__GIVEN PROBLEM A__. In the entries, start at the first line and stop after the line with "Choice is located at coordinates (113, 442).". Swap "Identify" for "Pinpoint" and leave everything else unchanged.

__DOCUMENT EXCERPT__.
┄┄┄┄┄┄

But there’s much more to be read between the lines, other than jumping to conclusion and flat out declaring how Samsung clearly out-designed Apple this year. If we take a few steps back and look at the bigger picture, what we’d be able to see is that 2017 looks to be a great illustration of vastly different approaches to iterating a successful product. First approach is called “fill the blanks” and second one is “put the pieces together”:

  1. First approach is to throw every tech that can be produced in large enough volume into a product, without paying too much attention what works and what doesn’t, and later fill the blanks;
  2. Alternatively, take your time, make the product piece by piece and put the pieces together only when ready.

Fill the blanks

Filling the blanks is what Samsung is doing at almost any time. They often have a cool technology that mostly works, and they put it into a S or Note phone. Whether the technology works as intented, and whether it makes sense to have it at all, that comes second. The thing that trumps everything else the answer to the question “is it new and cool looking?”. If the answer is yes, then the way forward is to implement it, put it on shelves and fill the blanks later based on feedback. It can even happen that cool tech from one year gets completely skipped in next year’s top of the line phone.

┄┄┄┄┄┄

__GIVEN PROBLEM B__. Continue the piece on Samsung's and Apple's approaches to improving a phone, starting right after its last sentence.

┄┄┄┄┄┄

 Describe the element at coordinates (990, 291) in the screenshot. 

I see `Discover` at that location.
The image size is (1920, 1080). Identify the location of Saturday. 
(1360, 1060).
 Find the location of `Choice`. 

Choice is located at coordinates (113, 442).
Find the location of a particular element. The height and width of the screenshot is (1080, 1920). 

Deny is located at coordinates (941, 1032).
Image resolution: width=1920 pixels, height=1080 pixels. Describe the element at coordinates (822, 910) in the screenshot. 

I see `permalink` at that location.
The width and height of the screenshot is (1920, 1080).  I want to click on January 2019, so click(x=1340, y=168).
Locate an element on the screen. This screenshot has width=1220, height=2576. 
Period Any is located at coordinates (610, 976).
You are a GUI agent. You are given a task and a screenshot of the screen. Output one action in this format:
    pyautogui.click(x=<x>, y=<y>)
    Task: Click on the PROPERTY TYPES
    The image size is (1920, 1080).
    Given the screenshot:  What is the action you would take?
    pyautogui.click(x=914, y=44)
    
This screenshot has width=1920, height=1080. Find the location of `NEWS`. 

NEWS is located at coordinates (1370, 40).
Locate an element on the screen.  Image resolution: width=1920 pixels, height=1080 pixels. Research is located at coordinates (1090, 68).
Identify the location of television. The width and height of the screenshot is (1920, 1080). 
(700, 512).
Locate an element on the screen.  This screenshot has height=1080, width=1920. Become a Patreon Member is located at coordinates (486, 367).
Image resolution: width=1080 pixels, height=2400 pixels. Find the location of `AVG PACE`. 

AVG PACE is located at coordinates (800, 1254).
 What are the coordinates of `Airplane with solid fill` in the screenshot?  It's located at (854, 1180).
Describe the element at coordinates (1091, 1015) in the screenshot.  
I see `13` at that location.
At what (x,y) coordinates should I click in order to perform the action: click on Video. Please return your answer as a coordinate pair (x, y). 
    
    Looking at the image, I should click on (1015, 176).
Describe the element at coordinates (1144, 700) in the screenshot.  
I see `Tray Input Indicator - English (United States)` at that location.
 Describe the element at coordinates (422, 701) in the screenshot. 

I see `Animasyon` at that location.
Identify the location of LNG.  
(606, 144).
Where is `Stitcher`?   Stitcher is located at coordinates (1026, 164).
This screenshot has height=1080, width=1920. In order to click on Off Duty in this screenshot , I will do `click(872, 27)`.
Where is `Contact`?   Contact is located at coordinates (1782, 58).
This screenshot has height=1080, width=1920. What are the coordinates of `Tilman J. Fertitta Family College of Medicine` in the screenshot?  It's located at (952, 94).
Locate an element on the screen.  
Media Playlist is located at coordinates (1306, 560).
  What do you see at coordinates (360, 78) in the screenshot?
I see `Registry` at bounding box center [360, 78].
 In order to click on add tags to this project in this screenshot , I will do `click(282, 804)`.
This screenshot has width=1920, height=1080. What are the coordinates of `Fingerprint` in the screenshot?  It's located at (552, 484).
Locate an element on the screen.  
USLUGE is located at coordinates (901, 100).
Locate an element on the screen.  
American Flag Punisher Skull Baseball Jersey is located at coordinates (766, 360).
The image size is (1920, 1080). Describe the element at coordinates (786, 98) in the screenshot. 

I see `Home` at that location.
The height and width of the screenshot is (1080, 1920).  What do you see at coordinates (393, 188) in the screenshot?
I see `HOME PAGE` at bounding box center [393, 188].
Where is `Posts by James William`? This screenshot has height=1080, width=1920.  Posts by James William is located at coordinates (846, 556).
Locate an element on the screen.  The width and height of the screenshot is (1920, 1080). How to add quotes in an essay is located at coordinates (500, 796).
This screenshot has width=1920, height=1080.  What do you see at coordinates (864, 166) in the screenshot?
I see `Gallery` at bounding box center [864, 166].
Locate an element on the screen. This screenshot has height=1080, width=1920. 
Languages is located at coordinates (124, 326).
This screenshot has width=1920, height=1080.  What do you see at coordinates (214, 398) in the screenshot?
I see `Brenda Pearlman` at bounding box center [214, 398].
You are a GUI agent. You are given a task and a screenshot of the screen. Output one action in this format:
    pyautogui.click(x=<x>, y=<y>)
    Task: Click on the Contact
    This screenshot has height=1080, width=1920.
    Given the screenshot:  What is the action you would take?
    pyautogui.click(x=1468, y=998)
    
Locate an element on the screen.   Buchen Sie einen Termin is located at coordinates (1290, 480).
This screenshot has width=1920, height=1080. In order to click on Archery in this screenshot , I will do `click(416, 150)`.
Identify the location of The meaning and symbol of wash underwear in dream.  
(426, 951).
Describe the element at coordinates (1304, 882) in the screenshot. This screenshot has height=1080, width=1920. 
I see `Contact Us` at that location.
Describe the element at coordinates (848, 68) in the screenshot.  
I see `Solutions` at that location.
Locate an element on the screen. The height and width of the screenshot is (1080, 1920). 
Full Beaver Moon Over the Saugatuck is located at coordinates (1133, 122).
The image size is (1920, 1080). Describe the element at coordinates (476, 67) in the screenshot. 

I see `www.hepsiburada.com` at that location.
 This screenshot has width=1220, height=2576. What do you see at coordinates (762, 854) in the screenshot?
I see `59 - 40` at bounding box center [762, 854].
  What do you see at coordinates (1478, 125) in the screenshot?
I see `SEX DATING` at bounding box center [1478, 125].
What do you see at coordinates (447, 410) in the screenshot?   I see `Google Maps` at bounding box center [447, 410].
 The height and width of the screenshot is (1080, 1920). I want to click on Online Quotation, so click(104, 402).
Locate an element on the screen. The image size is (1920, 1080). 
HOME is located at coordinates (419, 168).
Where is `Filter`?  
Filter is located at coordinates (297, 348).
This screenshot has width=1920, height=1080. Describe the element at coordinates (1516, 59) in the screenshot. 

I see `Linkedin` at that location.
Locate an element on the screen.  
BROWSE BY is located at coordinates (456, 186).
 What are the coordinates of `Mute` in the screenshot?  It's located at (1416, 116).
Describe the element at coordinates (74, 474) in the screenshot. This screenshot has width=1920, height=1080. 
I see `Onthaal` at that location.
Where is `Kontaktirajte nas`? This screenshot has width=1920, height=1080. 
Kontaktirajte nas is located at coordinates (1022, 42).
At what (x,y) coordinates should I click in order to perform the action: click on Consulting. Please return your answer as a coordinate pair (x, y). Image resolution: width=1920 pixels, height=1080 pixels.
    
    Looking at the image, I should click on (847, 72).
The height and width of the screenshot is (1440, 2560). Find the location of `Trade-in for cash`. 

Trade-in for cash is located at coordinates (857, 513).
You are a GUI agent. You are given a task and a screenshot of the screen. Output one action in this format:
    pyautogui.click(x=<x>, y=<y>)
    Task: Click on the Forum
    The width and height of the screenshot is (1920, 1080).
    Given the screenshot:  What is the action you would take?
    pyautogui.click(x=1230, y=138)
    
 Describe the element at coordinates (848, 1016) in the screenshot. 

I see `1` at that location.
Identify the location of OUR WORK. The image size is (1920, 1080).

┄┄┄┄┄┄

__EXERCISE ANSWER A__.
 Describe the element at coordinates (990, 291) in the screenshot. 

I see `Discover` at that location.
The image size is (1920, 1080). Pinpoint the location of Saturday. 
(1360, 1060).
 Find the location of `Choice`. 

Choice is located at coordinates (113, 442).

__EXERCISE ANSWER B__.
Original Galaxy Note was one of such things that ended up opening the door for something huge. Huge both figuratively and practically, as large screen phones are the norm nowadays and Note was a pioneer. But for every success there were plenty of dead ends and only okay-ish devices: projectors on phones, a ton of never-used software features in S4 and S5 phones, but certainly most famous recent example is the curved screen. At first it was made public in Samsung Galaxy Note Edge, where it was present only on one side of the phone. Then it moved into regular S and Note series, this time on both sides of phones, although the consensus every time was still “it’s nice, but it doesn’t really do anything particularly useful” which holds true even nowadays. But having something unique is more than good enough in a time when there’s no differentiation other than price so Edge is now the norm, not an option, for Samsung flagship devices.

Now in 2017 Galaxy S8 is introducing a new personal assistant, Bixby, and some new biometrics for unlocking the phone like face or iris scanning. By early accounts, none of these seem to work better than existing already methods. They are new and unique though, which is more important when fill the blanks approach is employed.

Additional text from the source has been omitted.